0 Members and 1 Guest are viewing this topic.

another532

  • Guest
Why is this site being blocked by Avast?
« on: August 16, 2013, 01:00:04 AM »
Hi, I would like to get some info on this.

Avast free is blocking microelectronicash dot com but doesn't provide any details about why.

Scanned the URL with a lot of tools and only Avast report it as malicious.

Thanks in advance.

Offline mchain

  • Avast Evangelist
  • Ultra Poster
  • ***
  • Posts: 5413
  • Spartan Warrior
Re: Why is this site being blocked by Avast?
« Reply #1 on: August 16, 2013, 01:20:21 AM »
Whoa! 

Caution:  visiting the site will give 13 consecutive network shield blocks  Do not attempt to visit.

Are you sure?  Because Googling gives a site out of country here and in Spanish? maybe? 

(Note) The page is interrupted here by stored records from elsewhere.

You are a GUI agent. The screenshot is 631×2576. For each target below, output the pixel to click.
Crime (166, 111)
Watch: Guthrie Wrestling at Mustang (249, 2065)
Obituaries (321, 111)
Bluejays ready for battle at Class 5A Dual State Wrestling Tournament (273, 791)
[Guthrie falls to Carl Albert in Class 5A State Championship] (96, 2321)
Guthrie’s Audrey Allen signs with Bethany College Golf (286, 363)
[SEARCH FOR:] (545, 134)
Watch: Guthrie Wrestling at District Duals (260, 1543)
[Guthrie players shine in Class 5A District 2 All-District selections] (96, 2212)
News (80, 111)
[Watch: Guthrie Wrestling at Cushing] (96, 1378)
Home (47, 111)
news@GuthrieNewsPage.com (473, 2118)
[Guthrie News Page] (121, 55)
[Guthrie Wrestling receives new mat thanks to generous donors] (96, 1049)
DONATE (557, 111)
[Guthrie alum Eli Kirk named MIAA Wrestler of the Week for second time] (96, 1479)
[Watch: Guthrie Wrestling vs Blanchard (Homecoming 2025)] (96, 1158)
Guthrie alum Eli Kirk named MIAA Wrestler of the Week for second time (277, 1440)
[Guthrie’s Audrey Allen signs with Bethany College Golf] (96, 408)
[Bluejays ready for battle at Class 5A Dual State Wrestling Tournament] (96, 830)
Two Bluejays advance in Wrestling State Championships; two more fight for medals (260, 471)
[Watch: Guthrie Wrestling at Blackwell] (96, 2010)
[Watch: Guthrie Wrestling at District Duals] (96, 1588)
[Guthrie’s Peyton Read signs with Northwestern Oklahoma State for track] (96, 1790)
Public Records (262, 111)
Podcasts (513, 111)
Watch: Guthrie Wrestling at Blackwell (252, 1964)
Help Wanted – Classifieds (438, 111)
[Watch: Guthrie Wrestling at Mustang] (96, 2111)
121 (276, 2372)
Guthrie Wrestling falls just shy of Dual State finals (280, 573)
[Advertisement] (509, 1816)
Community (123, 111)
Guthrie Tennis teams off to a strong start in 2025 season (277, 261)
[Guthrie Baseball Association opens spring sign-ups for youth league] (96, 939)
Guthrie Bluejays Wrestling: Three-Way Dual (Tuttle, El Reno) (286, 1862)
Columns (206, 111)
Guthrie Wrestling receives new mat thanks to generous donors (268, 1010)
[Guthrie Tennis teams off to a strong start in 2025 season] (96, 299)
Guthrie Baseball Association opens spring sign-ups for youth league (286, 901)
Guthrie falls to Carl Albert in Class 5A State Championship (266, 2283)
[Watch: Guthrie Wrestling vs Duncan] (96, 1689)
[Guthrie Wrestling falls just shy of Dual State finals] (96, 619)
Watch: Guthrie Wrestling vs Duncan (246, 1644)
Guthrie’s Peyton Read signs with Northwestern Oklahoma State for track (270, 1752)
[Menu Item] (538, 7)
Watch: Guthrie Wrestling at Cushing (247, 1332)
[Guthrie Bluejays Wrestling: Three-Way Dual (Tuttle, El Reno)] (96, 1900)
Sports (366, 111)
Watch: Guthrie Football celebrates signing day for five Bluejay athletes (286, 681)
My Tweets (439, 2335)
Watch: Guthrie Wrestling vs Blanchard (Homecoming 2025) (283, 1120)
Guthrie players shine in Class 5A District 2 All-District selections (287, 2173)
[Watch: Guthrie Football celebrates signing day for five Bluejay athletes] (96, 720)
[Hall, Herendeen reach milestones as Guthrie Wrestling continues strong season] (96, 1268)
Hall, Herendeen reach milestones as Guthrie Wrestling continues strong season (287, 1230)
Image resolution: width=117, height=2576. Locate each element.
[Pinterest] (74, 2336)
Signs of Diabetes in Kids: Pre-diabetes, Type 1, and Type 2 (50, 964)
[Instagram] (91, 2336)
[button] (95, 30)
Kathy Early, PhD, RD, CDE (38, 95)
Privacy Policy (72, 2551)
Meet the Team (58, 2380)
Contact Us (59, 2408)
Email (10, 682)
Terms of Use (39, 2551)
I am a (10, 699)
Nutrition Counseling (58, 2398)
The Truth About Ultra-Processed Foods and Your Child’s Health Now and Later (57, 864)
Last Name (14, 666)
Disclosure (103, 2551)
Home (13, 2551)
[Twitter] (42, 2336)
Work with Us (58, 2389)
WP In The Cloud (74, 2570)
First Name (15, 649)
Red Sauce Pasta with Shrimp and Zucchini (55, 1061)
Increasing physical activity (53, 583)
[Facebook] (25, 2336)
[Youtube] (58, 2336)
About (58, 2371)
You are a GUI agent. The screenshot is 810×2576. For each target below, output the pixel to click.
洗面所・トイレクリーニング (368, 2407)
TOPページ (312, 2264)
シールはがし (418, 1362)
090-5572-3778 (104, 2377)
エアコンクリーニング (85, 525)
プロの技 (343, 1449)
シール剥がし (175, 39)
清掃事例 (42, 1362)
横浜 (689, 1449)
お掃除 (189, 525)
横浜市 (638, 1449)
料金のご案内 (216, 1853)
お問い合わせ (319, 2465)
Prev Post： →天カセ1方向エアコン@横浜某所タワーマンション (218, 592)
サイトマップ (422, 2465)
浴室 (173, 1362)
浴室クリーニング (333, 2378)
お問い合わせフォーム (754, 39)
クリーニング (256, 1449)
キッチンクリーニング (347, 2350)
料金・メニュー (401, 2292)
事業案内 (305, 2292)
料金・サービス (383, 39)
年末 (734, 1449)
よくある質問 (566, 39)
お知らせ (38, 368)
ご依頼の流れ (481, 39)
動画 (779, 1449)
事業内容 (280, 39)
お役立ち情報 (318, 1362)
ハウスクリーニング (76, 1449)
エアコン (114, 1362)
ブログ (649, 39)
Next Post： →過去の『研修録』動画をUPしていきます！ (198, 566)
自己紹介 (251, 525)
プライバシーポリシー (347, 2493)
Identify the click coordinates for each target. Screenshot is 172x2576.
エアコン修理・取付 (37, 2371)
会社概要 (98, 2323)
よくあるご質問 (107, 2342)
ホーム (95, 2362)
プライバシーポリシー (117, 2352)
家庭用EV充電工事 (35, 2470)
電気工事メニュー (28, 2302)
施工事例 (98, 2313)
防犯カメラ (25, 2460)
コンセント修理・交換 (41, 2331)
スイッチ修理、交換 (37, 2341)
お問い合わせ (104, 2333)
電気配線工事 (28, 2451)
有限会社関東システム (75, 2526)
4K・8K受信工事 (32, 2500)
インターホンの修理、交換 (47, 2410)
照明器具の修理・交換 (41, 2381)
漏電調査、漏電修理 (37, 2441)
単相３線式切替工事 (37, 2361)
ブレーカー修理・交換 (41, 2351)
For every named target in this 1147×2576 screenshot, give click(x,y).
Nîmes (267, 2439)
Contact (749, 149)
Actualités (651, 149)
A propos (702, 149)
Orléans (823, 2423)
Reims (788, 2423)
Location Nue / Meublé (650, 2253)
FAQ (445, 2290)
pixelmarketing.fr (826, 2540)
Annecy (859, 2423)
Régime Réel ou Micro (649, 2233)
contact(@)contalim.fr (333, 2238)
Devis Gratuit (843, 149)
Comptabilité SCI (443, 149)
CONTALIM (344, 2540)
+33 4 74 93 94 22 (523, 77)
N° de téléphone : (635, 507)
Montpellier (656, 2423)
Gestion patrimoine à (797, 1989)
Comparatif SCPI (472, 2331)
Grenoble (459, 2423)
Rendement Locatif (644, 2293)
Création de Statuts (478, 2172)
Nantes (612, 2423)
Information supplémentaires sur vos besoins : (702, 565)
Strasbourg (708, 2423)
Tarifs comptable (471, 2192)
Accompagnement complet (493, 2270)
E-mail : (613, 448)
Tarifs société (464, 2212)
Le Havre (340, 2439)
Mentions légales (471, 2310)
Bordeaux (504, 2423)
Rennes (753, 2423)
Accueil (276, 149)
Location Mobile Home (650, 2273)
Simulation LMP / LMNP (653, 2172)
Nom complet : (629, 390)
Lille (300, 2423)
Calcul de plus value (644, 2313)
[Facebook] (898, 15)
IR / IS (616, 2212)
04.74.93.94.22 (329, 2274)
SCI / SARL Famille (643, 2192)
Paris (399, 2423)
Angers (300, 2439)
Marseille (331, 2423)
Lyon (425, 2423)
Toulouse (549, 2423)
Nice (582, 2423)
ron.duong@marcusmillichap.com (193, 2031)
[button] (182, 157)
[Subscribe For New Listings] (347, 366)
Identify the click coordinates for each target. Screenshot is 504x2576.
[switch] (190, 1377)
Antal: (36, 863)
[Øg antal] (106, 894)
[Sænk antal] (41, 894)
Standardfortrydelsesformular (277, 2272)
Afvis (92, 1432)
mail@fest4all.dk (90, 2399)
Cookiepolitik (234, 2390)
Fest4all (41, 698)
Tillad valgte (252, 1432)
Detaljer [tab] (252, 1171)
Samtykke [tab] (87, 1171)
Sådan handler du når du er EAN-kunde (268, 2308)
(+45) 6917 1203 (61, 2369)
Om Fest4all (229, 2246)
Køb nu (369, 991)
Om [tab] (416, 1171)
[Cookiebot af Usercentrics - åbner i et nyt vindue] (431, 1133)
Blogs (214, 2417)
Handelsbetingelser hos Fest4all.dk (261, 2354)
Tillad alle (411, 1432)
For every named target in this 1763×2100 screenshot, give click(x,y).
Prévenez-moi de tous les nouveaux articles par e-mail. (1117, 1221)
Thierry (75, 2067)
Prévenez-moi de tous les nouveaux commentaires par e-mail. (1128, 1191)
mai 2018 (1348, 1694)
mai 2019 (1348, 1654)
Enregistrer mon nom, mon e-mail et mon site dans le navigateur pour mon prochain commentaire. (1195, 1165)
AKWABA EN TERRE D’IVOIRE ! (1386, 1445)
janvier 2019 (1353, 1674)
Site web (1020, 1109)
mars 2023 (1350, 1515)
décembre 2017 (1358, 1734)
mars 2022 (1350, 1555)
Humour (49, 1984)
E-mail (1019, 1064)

http://zulu.zscaler.com/submission/show/f5a6460ab0cb8547ea919d4b96342134-1376608308
http://urlquery.net/report.php?id=4580428
http://www.urlvoid.com/scan/microelectronicash.com/  Note that MyWOT is unrated for this site.
http://sitecheck.sucuri.net/results/www.microelectronicash.com

Wouldn't be the first time avast! has detected and blocked new emerging malware at a website, nor will it be the last.

Are you the site's owner?

See attached:
Windows 10 Home 64-bit 21H2 Avast Premier Security version 22.8.6030 (build 22.8.7500.734) UI version 1.0.723.

Offline Pondus

  • Probably Bot
  • ****
  • Posts: 37132
  • Not a avast user
Re: Why is this site being blocked by Avast?
« Reply #2 on: August 16, 2013, 01:39:32 AM »
if you click details on that popup.... do you then see the full url?


Offline mchain

  • Avast Evangelist
  • Ultra Poster
  • ***
  • Posts: 5413
  • Spartan Warrior
Re: Why is this site being blocked by Avast?
« Reply #3 on: August 16, 2013, 01:47:29 AM »
yea, ends in (site name) .../CSS/lightbox.css  That's the malicious agent being flagged.  What the other 12 were, do not know atm.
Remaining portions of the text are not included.